A question for you all in regards to calculating the fuel load for a sortie. In particular, I'm asking for information on this so I can start thinking about adding it to il2missionplanner.com. Don't get your hopes up, because it might be quite a while, but fuel load calculation and wind correction are two features I've wanted to add to the planner for a long time. I understand how wind correction works, but fuel calculation is something I'm less sure about.

 

So, how do you go about calculating the minimum fuel necessary to complete a sortie?

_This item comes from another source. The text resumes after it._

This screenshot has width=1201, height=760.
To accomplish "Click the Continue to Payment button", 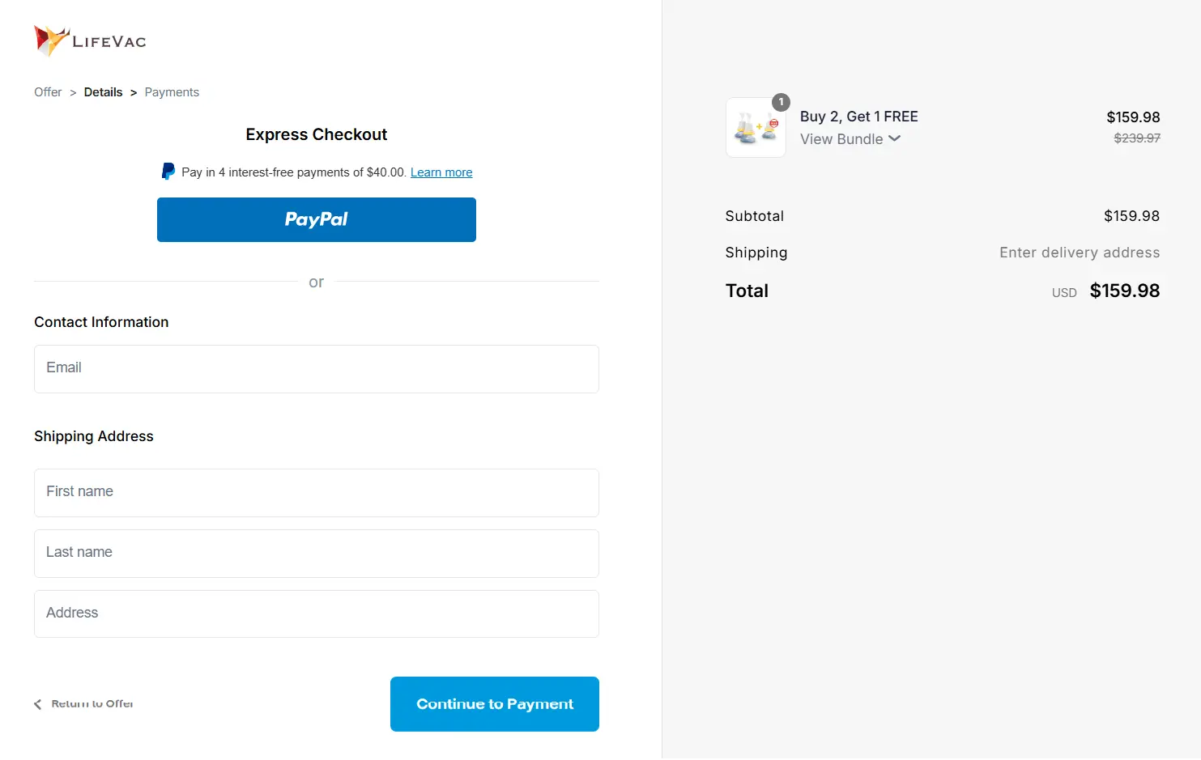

Or more simply, the minimum fuel required to complete single leg of a flight plan (since you can just sum all the legs to get a total required for the sortie).

 

A naive implementation would consider only distance, and find the fraction of the plane's total range represented by the flight leg's distance and take that much fuel. For example, if a plane has a range of 1000km on the specs tab, and the route is 100km, you would need 10% fuel. But this calculation ignores speed and altitude and must be terribly inaccurate, right?

 

I would think, for a reasonably accurate calculation, you would need to assume a flight leg consists of four pieces of information: distance, speed, start altitude and end altitude, ignoring wind for the time being. Give those four data points, how would one go about calculating required fuel?

 

For a perfectly accurate calculation, I can think of nearly infinite factors to consider: Ambient temperature, the curvature of the earth, so on and so forth. While I'm also interested in hearing about that stuff, what I'm specifically looking for is a balance between reasonably accurate and reasonable amount of effort to implement.

 

I know we've got plenty of aviation experts and real pilots around, so I'm interested in learning from you all. Your help is greatly appreciated!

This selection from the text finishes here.